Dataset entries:
═══
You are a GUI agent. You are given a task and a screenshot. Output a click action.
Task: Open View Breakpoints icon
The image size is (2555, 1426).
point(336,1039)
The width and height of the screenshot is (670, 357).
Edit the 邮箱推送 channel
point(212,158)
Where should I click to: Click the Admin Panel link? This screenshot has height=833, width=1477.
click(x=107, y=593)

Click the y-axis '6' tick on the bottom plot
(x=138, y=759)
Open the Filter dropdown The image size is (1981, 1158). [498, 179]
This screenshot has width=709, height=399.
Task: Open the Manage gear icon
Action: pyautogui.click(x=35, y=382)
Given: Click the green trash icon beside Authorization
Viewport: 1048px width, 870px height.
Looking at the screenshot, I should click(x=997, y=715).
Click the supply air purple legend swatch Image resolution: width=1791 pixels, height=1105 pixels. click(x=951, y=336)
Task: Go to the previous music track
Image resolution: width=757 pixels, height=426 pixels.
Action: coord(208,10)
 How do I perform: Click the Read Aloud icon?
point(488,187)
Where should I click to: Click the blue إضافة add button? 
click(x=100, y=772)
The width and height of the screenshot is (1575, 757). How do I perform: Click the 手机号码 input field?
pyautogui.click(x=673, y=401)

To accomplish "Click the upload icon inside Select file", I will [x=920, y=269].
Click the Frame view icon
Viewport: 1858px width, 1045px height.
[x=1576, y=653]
═══
▶ _The problem_
Every record above must be repeated word for word.

▶ _Solution for this problem_
You are a GUI agent. You are given a task and a screenshot. Output a click action.
Task: Open View Breakpoints icon
The image size is (2555, 1426).
point(336,1039)
The width and height of the screenshot is (670, 357).
Edit the 邮箱推送 channel
point(212,158)
Where should I click to: Click the Admin Panel link? This screenshot has height=833, width=1477.
click(x=107, y=593)

Click the y-axis '6' tick on the bottom plot
(x=138, y=759)
Open the Filter dropdown The image size is (1981, 1158). [498, 179]
This screenshot has width=709, height=399.
Task: Open the Manage gear icon
Action: pyautogui.click(x=35, y=382)
Given: Click the green trash icon beside Authorization
Viewport: 1048px width, 870px height.
Looking at the screenshot, I should click(x=997, y=715).
Click the supply air purple legend swatch Image resolution: width=1791 pixels, height=1105 pixels. click(x=951, y=336)
Task: Go to the previous music track
Image resolution: width=757 pixels, height=426 pixels.
Action: coord(208,10)
 How do I perform: Click the Read Aloud icon?
point(488,187)
Where should I click to: Click the blue إضافة add button? 
click(x=100, y=772)
The width and height of the screenshot is (1575, 757). How do I perform: Click the 手机号码 input field?
pyautogui.click(x=673, y=401)

To accomplish "Click the upload icon inside Select file", I will [x=920, y=269].
Click the Frame view icon
Viewport: 1858px width, 1045px height.
[x=1576, y=653]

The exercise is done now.